Here, evidence is presented that tropical upwelling changes related to the 11-year solar cycle also modulate the boreal winter MJO. Using outgoing longwave radiation (OLR)-based MJO index (OMI) amplitude data covering the 1979-2016.3 period (37.3 years), it is found that the increase in MJO occurrence rate and mean amplitude during December, January, and February (DJF) under QBOE conditions is especially large under solar minimum (SMIN) conditions while the decrease in MJO amplitude under QBOW conditions is largest under solar maximum (SMAX) conditions. Consistently, the DJF mean static stability calculated from ERA-Interim reanalysis data in the lowermost stratosphere over the warm pool region is especially high under QBOW/SMAX conditions and is lowest under QBOE/SMIN conditions. Specifically, while the mean MJO amplitude in DJF is ~ 42% larger in QBOE than in QBOW, it is ~ 88% larger in QBOE/SMIN than in QBOW/SMAX. Conversely, the mean MJO amplitude in DJF is only ~ 27% larger in QBOE/SMAX than in QBOW/SMIN. Similarly, while the occurrence rate of daily MJO amplitudes in DJF exceeding unity is ~ 34% larger under QBOE conditions than under QBOW conditions, it is ~ 88% larger in QBOE/SMIN than in QBOW/SMAX. On the other hand, it is only ~ 17% larger in QBOE/SMAX than in QBOW/SMIN. This dependence on the solar cycle is consistent with a solar-induced increase in relative tropical upwelling under SMIN conditions and a decrease (relative downwelling) under SMAX conditions (e.g., Matthes et al. [2004]).
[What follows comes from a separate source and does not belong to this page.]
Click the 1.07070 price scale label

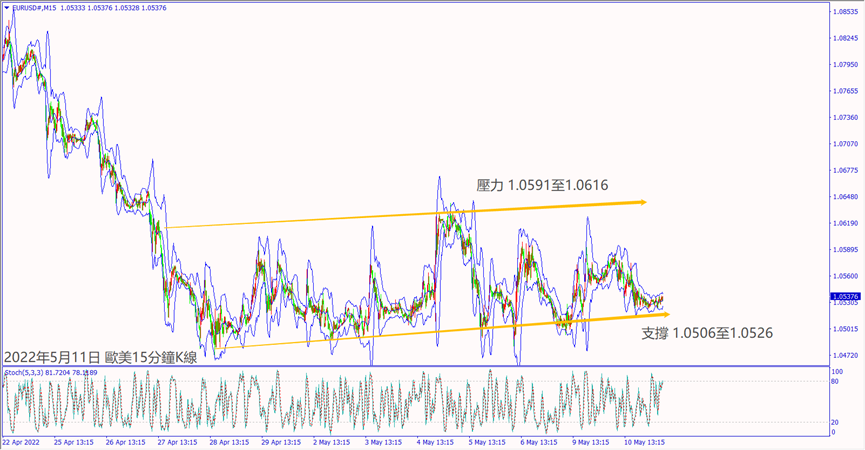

However, these results are based on a limited time record. For example, only 4 to 6 winters qualify for the QBOE/SMIN category while 7 to 9 winters qualify for the QBOW/SMAX category, depending on adopted limits for the QBO and solar phases. During the coming solar minimum, at least one additional winter in the QBOE/SMIN category should occur (possibly as early as the 2017/2018 winter), during which a larger-than-average number of higher-amplitude MJO events is to be expected and an initial test of the proposed relationship will be possible.
References:
Hood, L. L. (2017), QBO/solar modulation of the boreal winter Madden-Julian oscillation: A prediction for the coming solar minimum, Geophys. Res. Lett., to appear.
Marshall, A. G., H. H. Hendon, S.-W. Son, and Y. Lim (2016), Impact of the quasi-biennial oscillation on predictability of the Madden-Julian oscillation, Clim. Dyn., doi:10.1007/s00382-016-3392-0, published online, 12 Oct., 2016.
Matthes, K., U. Langematz, L. Gray, K. Kodera, and K. Labitzke (2004), Improved 11-year solar signal in the Freie Universitat Berlin Climate Middle Atmosphere Model (FUB-CMAM), J. Geophys. Res., 109, doi:10.1029/2003JD004012.
Yoo, C., and S.-W. Son (2016), Modulation of the boreal wintertime Madden-Julian oscillation by the stratospheric quasi-biennial oscillation, Geophys. Res. Lett., 43, 1392-1398.
Zhang, C. (2013), Madden-Julian Oscillation: Bridging weather and climate, Bull. Am. Meteorol. Soc., 94, 1849-1870.